Ferrari officialise l’arrivée d’un ingénieur proche de Hamilton, transfuge de Mercedes. Le duo cherche ses marques dans un contexte tendu.

Lewis Hamilton n’a pas encore un an d’ancienneté chez Ferrari qu’il commence déjà à redessiner l’organigramme technique autour de lui. Le Britannique a confirmé l’arrivée dans son entourage d’un ingénieur venu de Mercedes, preuve que son intégration chez la Scuderia passe aussi par une reprise en main assumée de son environnement de travail.
Ce n’est pas un secret : le début de saison d’Hamilton chez Ferrari est compliqué. Dans ces périodes de flottement, les pilotes ont tendance à resserrer le cercle de confiance. À Spa, le septuple champion du monde a révélé avoir opéré un changement en interne, en intégrant un nouvel ingénieur performance , un collaborateur “issu de [son] ancienne équipe”, autrement dit Mercedes.
Le nom du nouvel arrivant n’a pas filtré — confidentialité oblige — mais Hamilton insiste sur le fait qu’il ne découvre pas ce collègue. “C’est quelqu’un que je connais depuis des années, mais qui n’était pas à ce poste-là auparavant”, a-t-il précisé, selon PlanetF1. “Changer d’ingénieur en milieu de saison, ce n’est jamais simple, mais on apprend à se connaître très vite. Les modifications sur la voiture ce week-end nous ont un peu piégés tous les deux, mais on s’est bien repris pendant la nuit.”

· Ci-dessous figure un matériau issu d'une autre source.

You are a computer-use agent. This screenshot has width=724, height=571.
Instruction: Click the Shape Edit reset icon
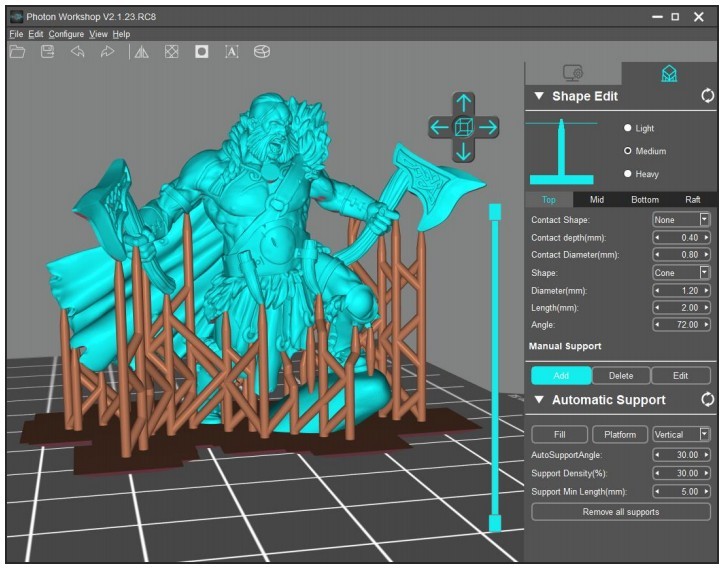point(708,96)
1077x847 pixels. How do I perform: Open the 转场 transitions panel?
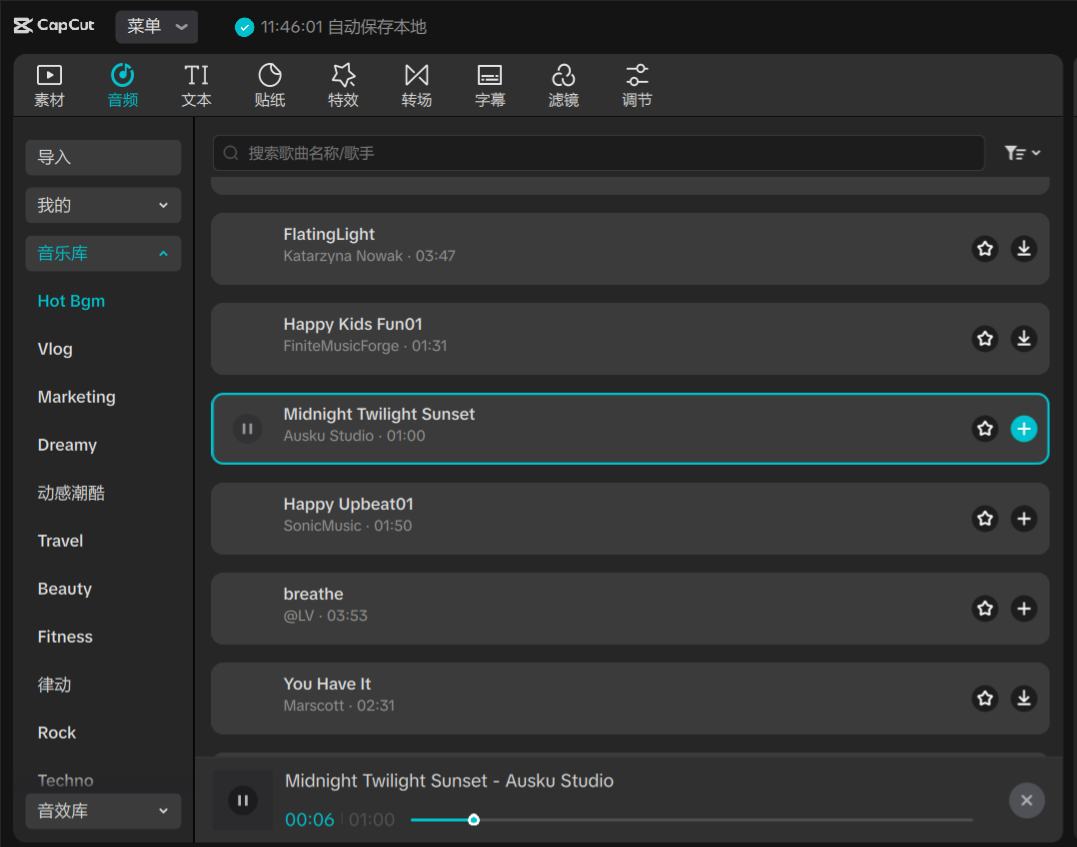[416, 85]
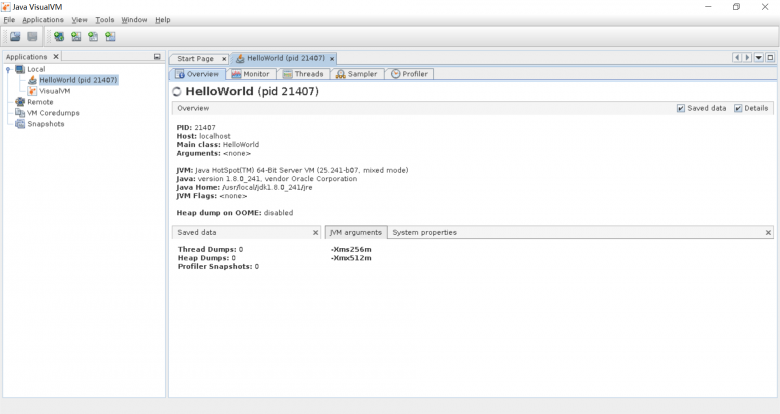
Task: Select the VisualVM application in tree
Action: tap(54, 91)
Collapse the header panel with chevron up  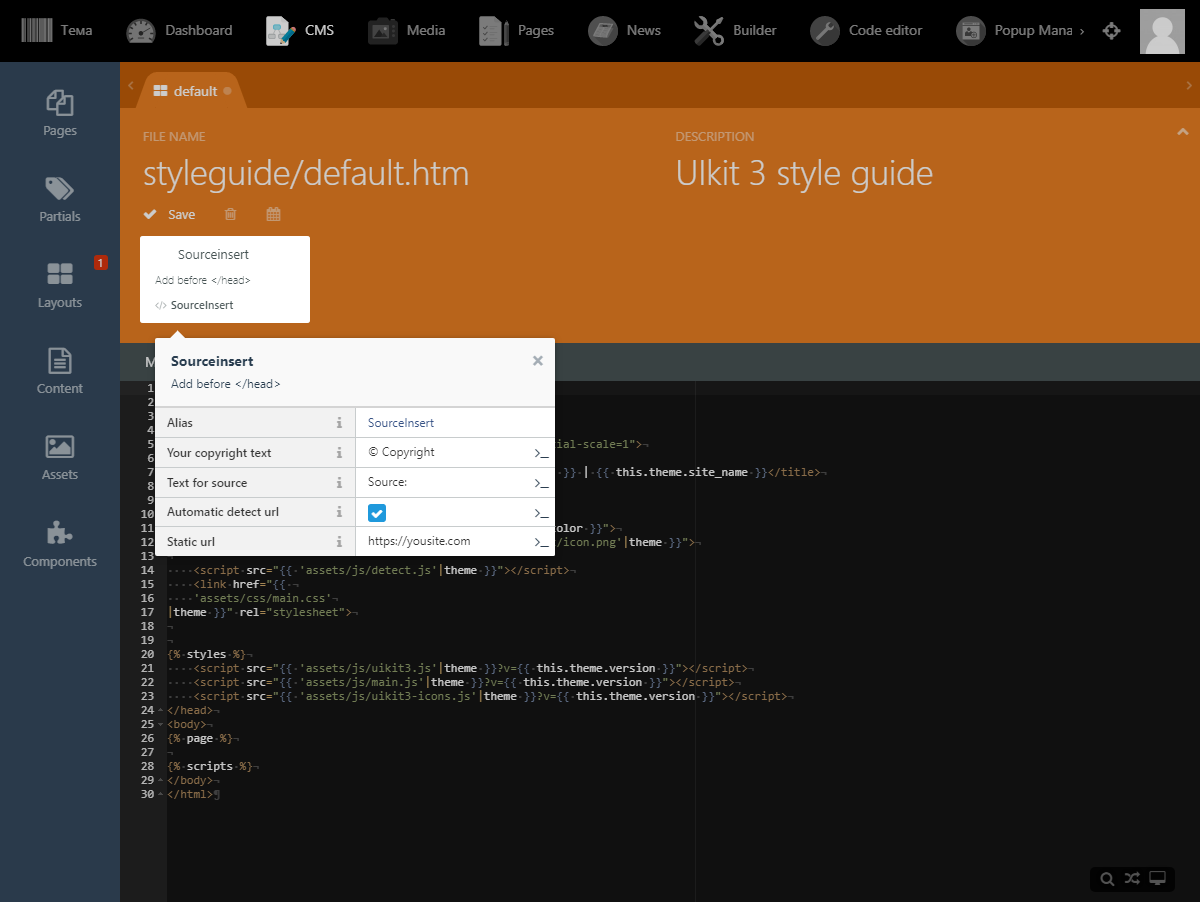point(1182,131)

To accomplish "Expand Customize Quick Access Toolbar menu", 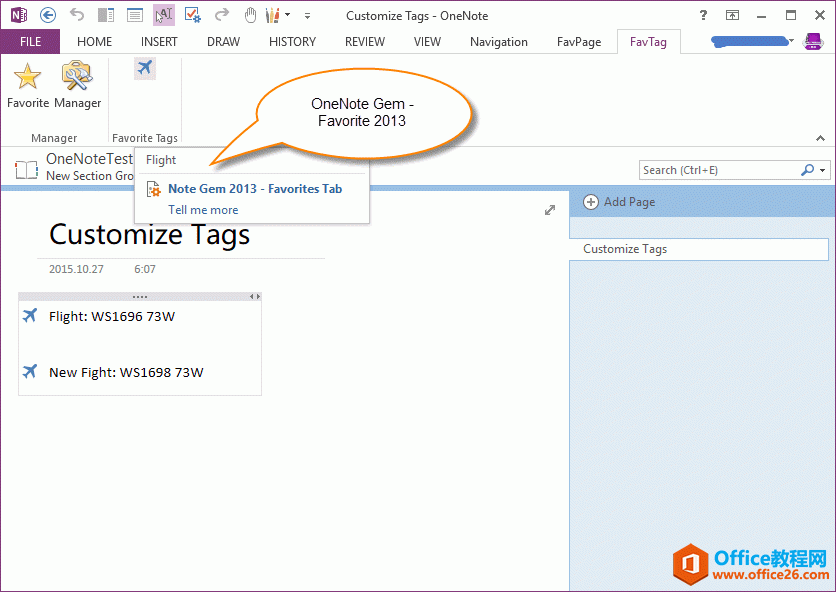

À Spa, Hamilton a eu du mal à apprivoiser une monoplace dotée d’un nouvel élément aérodynamique, testé précédemment par Leclerc. “Charles a roulé avec une partie de cette évolution sur quelques courses, il est donc plus acclimaté. Moi, je l’utilisais pour la première fois, et j’ai été surpris”, a reconnu Hamilton, évoquant notamment un tête-à-queue révélateur du manque de confiance.
En parallèle, l’arrivée de ce nouvel ingénieur, encore en phase d’intégration, a compliqué le processus de mise au point. “On est tous les deux dans le grand bain”, a-t-il résumé. Résultat : une double élimination en Q1 lors des qualifications Sprint et Grand Prix. Un camouflet pour un pilote de son calibre, même s’il a sauvé les meubles avec une septième place finale.
Riccardo Adami toujours en place… pour l’instant
Contrairement à ce que certaines tensions radio ont laissé penser, Ferrari n’a pas écarté Riccardo Adami, l’ingénieur de course attitré d’Hamilton. L’Italien, qui officiait auparavant aux côtés de Carlos Sainz, reste à son poste. Mais l’arrivée d’un ancien de Mercedes dans le cercle technique élargi montre qu’Hamilton cherche à ajuster son environnement à sa manière, par petites touches.
Ce n’est pas un bouleversement de hiérarchie, mais plutôt une tentative d’instaurer un langage commun au sein de l’équipe. Vu la densité actuelle du peloton, la moindre synergie peut faire la différence.
Malgré les difficultés du week-end belge, Hamilton reste confiant. Il a salué le travail réalisé “pendant la nuit” pour redresser la situation, soulignant un net progrès dans le comportement de la voiture dimanche. “J’ai appris des choses aujourd’hui, j’ai peaufiné les réglages. Je serai à l’usine mercredi, et je ne vois pas pourquoi on ne pourrait pas faire mieux dès la prochaine course.”
Loin des déclarations alarmistes, le Britannique renvoie un message de calme et de détermination. En pleine phase d’adaptation, il sait que la saison 2025 ne sera sans doute pas celle des résultats flamboyants. Mais elle pourrait bien poser les bases d’un vrai projet Hamilton chez Ferrari — un projet dans lequel il veut avoir son mot à dire, jusqu’au choix des hommes.